Extended Data Fig. 3: Structural characterization of SnPolE and functional analysis of its substrate-coordination sites.

a, Surface representation of SnPolE with Fe (orange sphere), BH4 (purple stick), and l-isoleucine (blue stick). b, The structure alignment of apo SnPolE (pink cartoon), SnPolE-BH4 (yellow cartoon), and SnPolE-BH4-l-isoleucine (green cartoon). c, Electron map of apo SnPolE. The 2F_o − F_c map is shown for Fe-coordinating residues and water (grey mesh, contoured at 1.0σ). Fe-coordinating residues are shown in lines and sticks, Fe is illustrated as orange sphere, and water is indicated as red sphere. d, Electron map of ligands bond in SnPolE-BH4 binary complex. The 2F_o − F_c map is shown for Fe-coordinating residues, water, and BH4 (grey mesh, contoured at 1.0σ). BH4 is shown in purple stick. e, Electron map of ligands bound in the SnPolE-BH4-l-isoleucine ternary complex structure.

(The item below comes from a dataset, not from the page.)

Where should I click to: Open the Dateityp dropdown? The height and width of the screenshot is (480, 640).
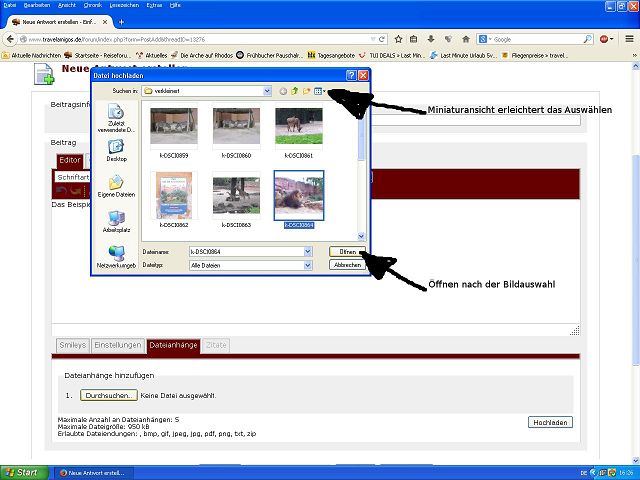[308, 265]
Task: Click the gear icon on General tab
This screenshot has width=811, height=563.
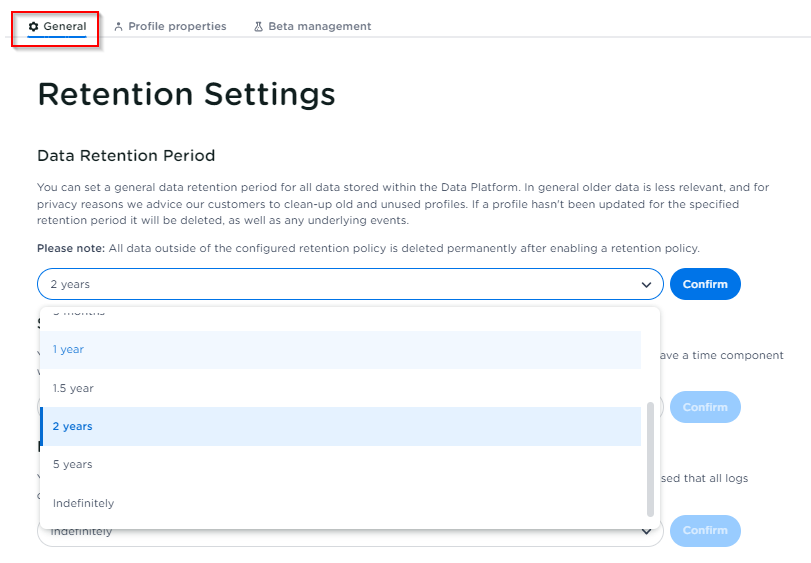Action: [33, 27]
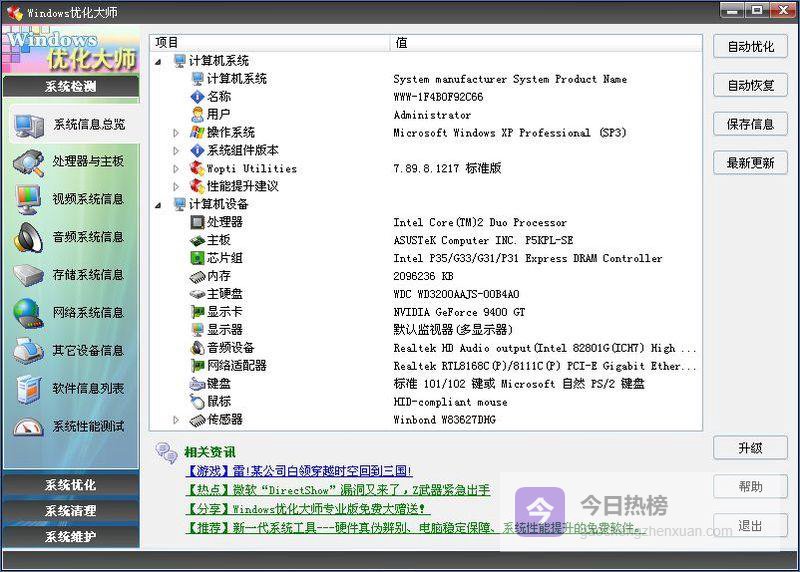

The F_o − F_c omit maps of l-isoleucine (cyan stick), Fe ions (orange spheres), the Fe-coordinating water molecule (red sphere) and Fe-coordinating residues (sticks) are contoured at 2.5σ (green mesh). f, Comparison of the binding pockets of apo SnPolE, SnPolE-BH4 binary complex, and SnPolE-BH4-l-isoleucine ternary complex. SnPolE, SnPolE-BH4, SnPolE-BH4-l-isoleucine is correspondingly shown in pink, yellow, and green. g, Crystal structure of SnPolE_Y157A variant with l-isoleucine mistakenly coordinated to iron. The selected amino acid residues and l-isoleucine are shown in the stick and ball, and Fe is illustrated as sphere. h, Comparison of active sites of SnPolE_Y157A (yellow) and SnPolE (white). i, Comparison of active sites of SnPolE_F140A (deep teal) and SnPolE (white). j, Comparison of active sites of SnPolE_Y280A (pink) and SnPolE (white).